> _YOUR GOAL_
Among the entries below, please show each line that carries the word "every".

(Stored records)
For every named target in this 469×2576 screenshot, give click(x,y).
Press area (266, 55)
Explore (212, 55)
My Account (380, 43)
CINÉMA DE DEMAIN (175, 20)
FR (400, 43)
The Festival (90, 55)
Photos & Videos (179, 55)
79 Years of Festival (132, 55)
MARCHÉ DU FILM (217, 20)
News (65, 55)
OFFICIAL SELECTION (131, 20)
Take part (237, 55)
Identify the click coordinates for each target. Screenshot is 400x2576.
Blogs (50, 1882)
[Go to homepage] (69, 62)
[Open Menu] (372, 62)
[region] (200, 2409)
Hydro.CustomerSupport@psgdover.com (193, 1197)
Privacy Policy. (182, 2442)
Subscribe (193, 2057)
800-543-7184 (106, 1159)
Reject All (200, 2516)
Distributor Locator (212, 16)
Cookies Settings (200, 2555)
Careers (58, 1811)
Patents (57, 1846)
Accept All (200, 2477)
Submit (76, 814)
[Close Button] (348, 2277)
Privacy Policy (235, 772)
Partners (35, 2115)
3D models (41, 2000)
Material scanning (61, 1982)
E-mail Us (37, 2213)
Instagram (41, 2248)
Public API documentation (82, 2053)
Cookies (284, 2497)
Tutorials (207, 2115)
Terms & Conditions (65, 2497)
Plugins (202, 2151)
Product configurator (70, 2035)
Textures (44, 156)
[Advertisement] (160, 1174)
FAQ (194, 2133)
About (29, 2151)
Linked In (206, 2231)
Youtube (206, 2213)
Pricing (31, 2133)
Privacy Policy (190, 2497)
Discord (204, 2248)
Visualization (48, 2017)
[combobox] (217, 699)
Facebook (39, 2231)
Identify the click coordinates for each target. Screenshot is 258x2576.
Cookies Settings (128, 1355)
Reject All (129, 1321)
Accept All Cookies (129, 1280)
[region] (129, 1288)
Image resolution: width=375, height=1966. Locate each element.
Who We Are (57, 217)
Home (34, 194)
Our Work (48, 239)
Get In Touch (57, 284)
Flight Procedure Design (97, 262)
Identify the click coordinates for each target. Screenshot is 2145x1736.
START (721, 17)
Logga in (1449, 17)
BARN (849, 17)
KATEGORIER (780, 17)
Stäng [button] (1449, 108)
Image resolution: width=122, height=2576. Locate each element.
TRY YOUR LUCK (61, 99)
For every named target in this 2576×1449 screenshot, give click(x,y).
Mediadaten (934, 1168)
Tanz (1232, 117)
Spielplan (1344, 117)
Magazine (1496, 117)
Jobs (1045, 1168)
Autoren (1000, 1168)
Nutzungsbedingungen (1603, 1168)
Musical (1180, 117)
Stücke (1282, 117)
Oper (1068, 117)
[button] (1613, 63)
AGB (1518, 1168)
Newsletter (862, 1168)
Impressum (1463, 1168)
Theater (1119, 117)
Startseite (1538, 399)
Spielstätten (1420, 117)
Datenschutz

> _SOLUTION TO THE PROBLEM_
For every named target in this 469×2576 screenshot, give click(x,y).
For every named target in this 2576×1449 screenshot, give click(x,y).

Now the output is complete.